Fechando uma questão tão aberta…

Construir a aparência física pela negação de seu corpo pode ser a ocasião para uma pessoa de se transformar. O alisamento é um fenômeno que possibilita a mudança da aparência física de uma mulher. O número de técnicas de alisamento e o vínculo deste procedimento com diversas problemáticas sociais reforça sua importância, dadas suas recorrência e atualidade. Ele reforça a negação de cabelos crespos dentro desta sociedade, que tem em sua origem o profundo histórico do racismo.

Qualquer estigmatização pela aparência pode conduzir a uma não-aceitação de si mesmo. A negritude pode ser, sim – e é – usada contra o negro, inclusive como reforço de outros preconceitos que estão geralmente associados à condição de pobreza e de poucas oportunidades na vida. A aparência física pode então ser objeto de um ritual, uma transformação de si mesmo, com o objetivo de conquistar mais aceitação e adequação social pelo indivíduo.

 

Quando não se tem a aparência física questionada, contrariada, é preciso sensibilidade e humanidade para se colocar no lugar daqueles que veem, escutam e, sobretudo, aprendem a acreditar que seu corpo e sua presença física são inadequados. Sua existência, atravessada por tais questionamentos, será no mínimo desarmoniosa, pois foi marcada pela rejeição. É preciso trabalhar a estima de si mesmo buscando sua essência e sua verdade.
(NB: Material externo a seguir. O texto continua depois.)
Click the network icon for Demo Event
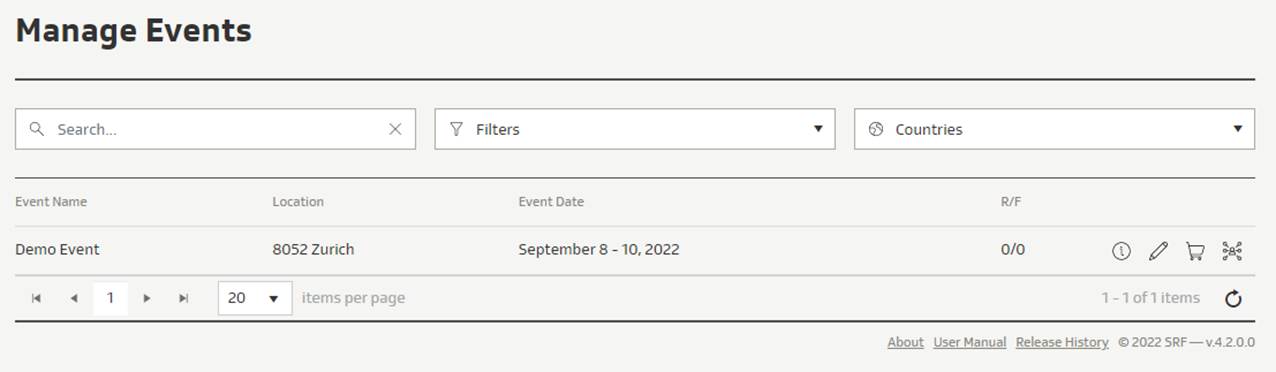(1232, 251)
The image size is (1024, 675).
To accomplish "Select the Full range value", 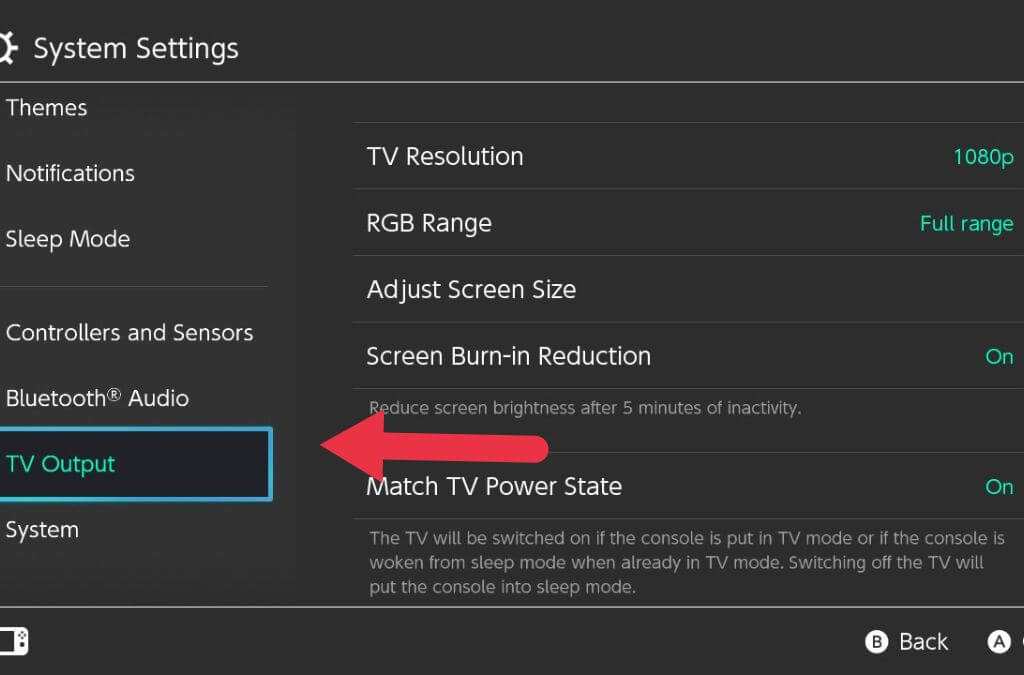I will 966,224.
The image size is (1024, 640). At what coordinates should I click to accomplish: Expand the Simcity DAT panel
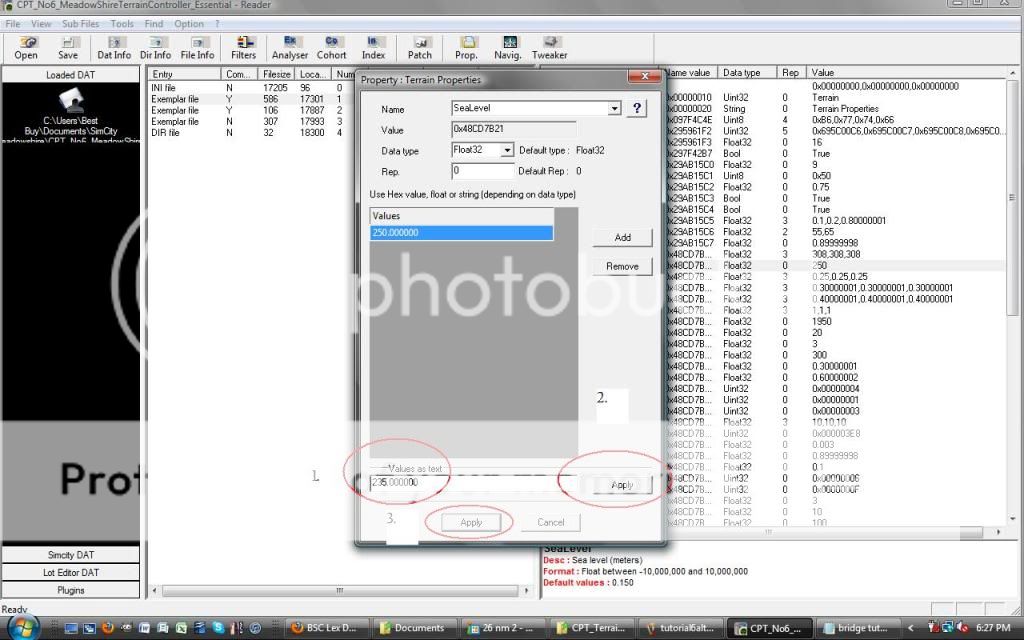point(71,555)
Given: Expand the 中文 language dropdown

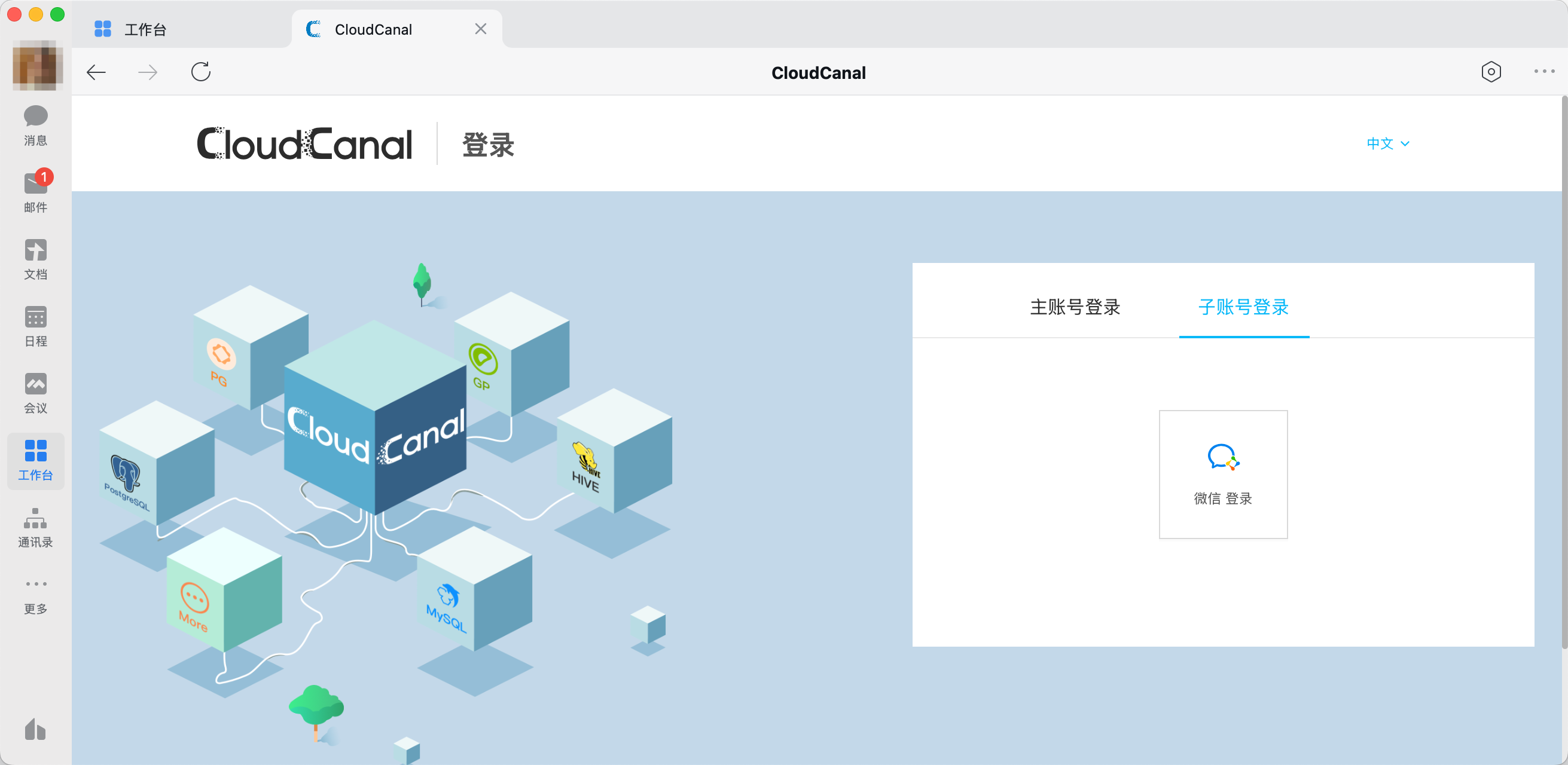Looking at the screenshot, I should click(1388, 143).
Quando não se aprende a ser, simplesmente não se é. É, sim, simples assim. Para aqueles que pregam que tudo isto é exagero, inflamação, recalque ou racismo contra si mesmo: eu sinto muito, a ignorância dos fatos e a insensibilidade os rodeia. Eu sinto muito, mesmo, porque são estas pessoas que passarão a vida tentando apontar para o outro que ele não deve se amar como ele é. São estas as pessoas que necessitam justificar alguma superioridade que preenche um vazio qualquer, que ignoram anos de repressão daquilo que é diferente do que acreditam ser o certo. Estas pessoas acreditam que para se estar em algum lugar, é preciso no mínimo alterar a natureza do outro.

Quando não se sente algo na própria pele, convém se informar a respeito antes de julgar. A dor do outro sempre dói menos. Então, quando algo doer em você, procure entender que todos nós sentimos, sofremos e temos prazer.


Ananda Melo King é formada em comunicação social, pós-graduada em gestão de processos comunicacionais, mestre em antropologia cultural pela Université de Strasbourg e atualmente trabalha na área de responsabilidade social.